The Women Heroes of Sunderland’s Shipyards in World War II
By Anna Pavlova,
The image of shipbuilding can be seen as a male-dominated industry. However, women were a key part of the North East shipbuilding communities and sometimes their work has been overlooked. Traditionally, women’s jobs in the shipyard included cleaning and polishing at the yards and sometimes providing catering for the launch events.
However, during the Second World War, a shortage of labour meant more than 700 women were recruited into traditionally male roles for the first time. They did exactly what the men did and were also trained into more skilled roles such as welders or plumbers. Sunderland was once known as the largest shipbuilding town in the world and the ships built by women were vital in carrying food and fuel supplies in Britain.
They worked 12-hour days in the freezing wind and rain, and they drive cranes, fixed rivets and welded metal. Out of hours, they had to go back to being housewives and look after their children living in fear as the threat of bombs loomed over them and the fear of husbands and brothers not coming back.

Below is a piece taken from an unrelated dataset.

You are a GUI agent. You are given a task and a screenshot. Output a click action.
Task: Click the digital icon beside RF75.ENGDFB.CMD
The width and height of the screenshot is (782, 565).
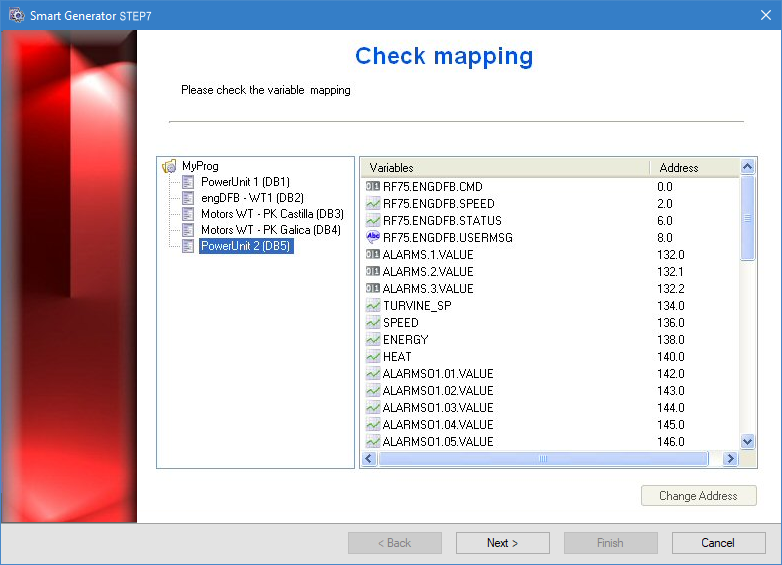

Florence Collard was one of many women that were in the shipbuilding industry. She originally lived in Plymouth but then her husband got called out to fight ad her home was bombed she came back to her roots in Sunderland. She worked as a welder at the Bartram and Son’s Shipyards, and she was the first woman ever to be granted membership to the Boilermaker’s Society Union.
She was a fierce woman, and nothing scared her. She was once drinking a cup of tea at her home until it got bombed and the kitchen was filled with black smoke. Her neighbour led her safely out of it and once she looked down her street and pulled up her coat she said, “I’m going to be late for work”. She turned up to that afternoon shift like nothing had happened and started joking and laughing with the other women at the shipyard.
When the war ended, women were expected to step back into the old ways and some were happy to do so, but the ideas of what it was possible for women to do at the time had changed.